Когда они увидели Ефима, толстяк высоко задрал небритый подбородок. А стоило Ефиму почти поравняться с ними, скривил рот и презрительно сплюнул себе под ноги – так же, как сделал это утром.
– Мир дому твоему. – Ефим едва заметно наклонил голову.
– Мой дом – твой дом. – Керим приложил к груди руку в ответ.
А толстяк ничего не сказал. Сплюнул снова и отвернулся.
– Вроде я за собой черного кота не привел, – заметил Ефим, однако толстяк с Керимом не поняли его.
Во дворе возле тандырной печи возилась старуха. Глядя на ее сгорбленную спину и костлявые руки, Ефиму подумалось, что смотреть на стариков – все равно что зубрить расположение звезд на небе. Смотришь и понимаешь: история их жизни обязательно забудется и, как только забудется, – повторится вновь, и сами они повторятся, только носить будут другие имена.
Старуха – призрак любви тысячелетний давности – вытащила из печи круглую лепешку в леопардовых пятнах, обернула в полотенце и протянула Ефиму. Он поблагодарил ее, оторвал от лепешки дымящийся кусок и попробовал.
Такого хлеба он никогда и нигде не ел.
– Спасибо, мать. Ты просто волшебница.
– Керим, ай Керим, – позвала просто-волшебница.
Тот притащился, ковыляя. Сказал, чтобы Ефим хлебом не наедался, потому что буквально через пять минут поднимет ему наверх яичницу с зеленью, сыр-мотал и чай с чабрецом. В точности такой, какой утром был.
– Пойдет, ага?
– Еще как. А кто все-таки тот человек, Керим? – решил опять спросить Ефим.
– Ай, ага, не спрашивай, да. – И все нутро свое честное пролетарское под кепку загнал.
Пока Ефим ждал Керима с его бакинской яичницей, он успел передвинуть стол поближе к балконной двери и повесить на стену карту Европы.

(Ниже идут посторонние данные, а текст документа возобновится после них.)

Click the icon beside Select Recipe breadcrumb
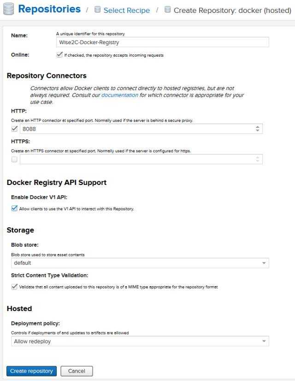The height and width of the screenshot is (381, 295). tap(97, 10)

Воткнул между Львовом и Варшавой несколько красных флажков, а в Москву – три черных. Обвязал их черной ниткой.
Отошел, окинул довольным взглядом меченную им Европу, после чего сорвал ледериновую обложку с толстой тетради и аккуратно вырвал из нее несколько листов.
Вскоре появился и Керим с обещанной яичницей на ушастой чугунной сковородке.
– Яйца свежие, сураханские. Когда ешь, птенца чувствуешь. Правду говорю, э…
Ефим вспомнил, как мать всегда с повышенной внимательностью смотрела на разбитые яйца: не дай бог, заметит красную точку – завязь жизни, сразу же все содержимое миски передавалось Дуняше: «Возьми себе».
– Разве хорошо, когда птенца чувствуешь? – А сам подумал: неплохая деталь, ее бы куда-нибудь в роман вставить для убедительности.